- _DIRECTION_
Reproduce all lines of the items below, requests included, but shift the answers by adding 85 to every coordinate. Leave the pictures out.

- _LISTING_
• • • • • • •
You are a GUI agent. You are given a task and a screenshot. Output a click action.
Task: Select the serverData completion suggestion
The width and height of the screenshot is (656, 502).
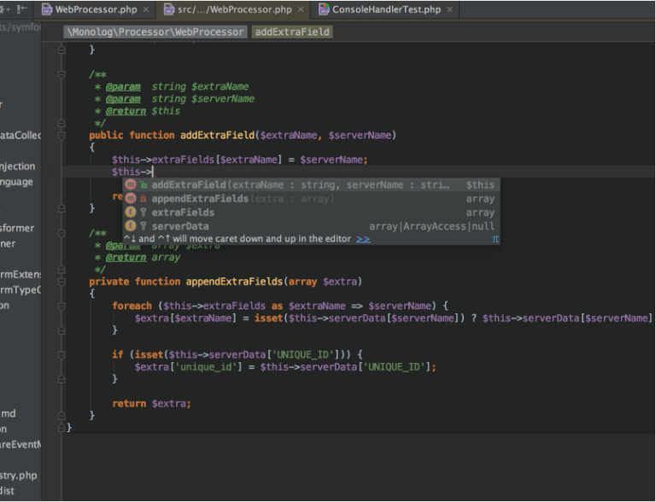point(180,225)
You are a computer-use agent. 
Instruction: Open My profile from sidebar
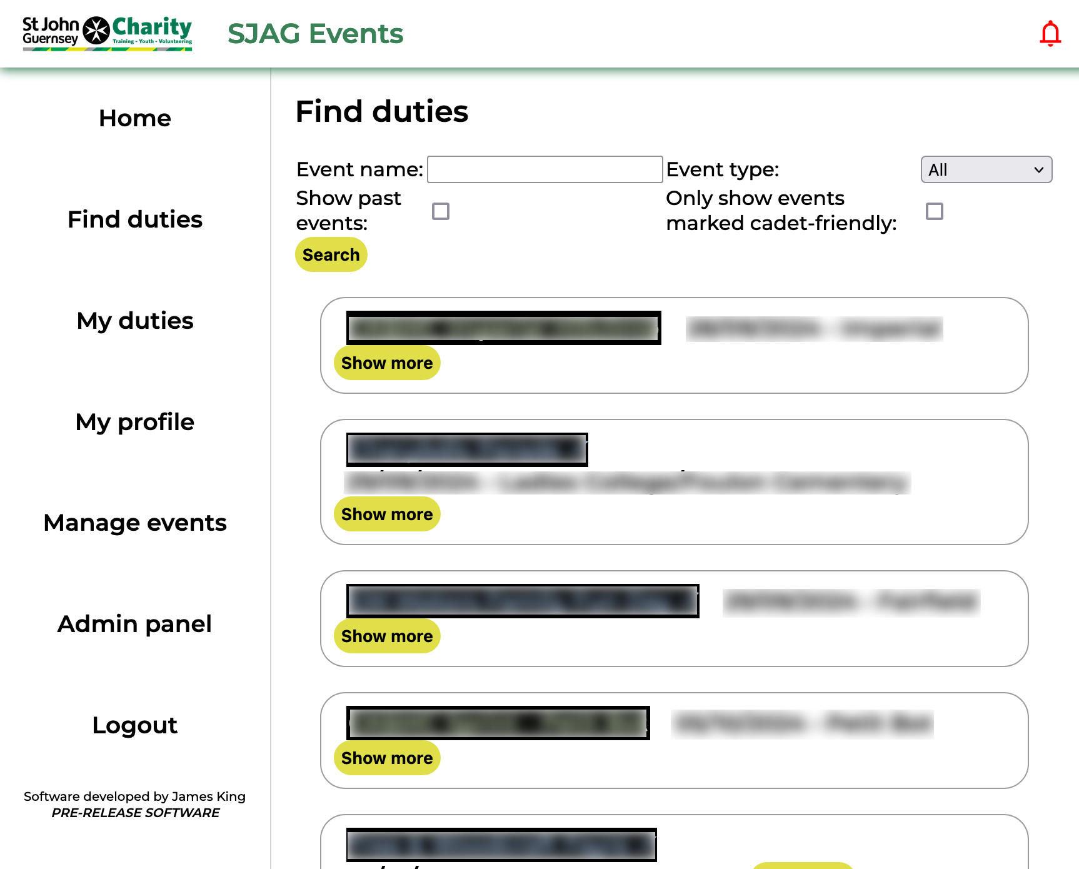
• • • • • • •
- _ANSWER TO THIS EXERCISE_
You are a GUI agent. You are given a task and a screenshot. Output a click action.
Task: Select the serverData completion suggestion
The width and height of the screenshot is (656, 502).
point(265,310)
You are a computer-use agent. 
Instruction: Open My profile from sidebar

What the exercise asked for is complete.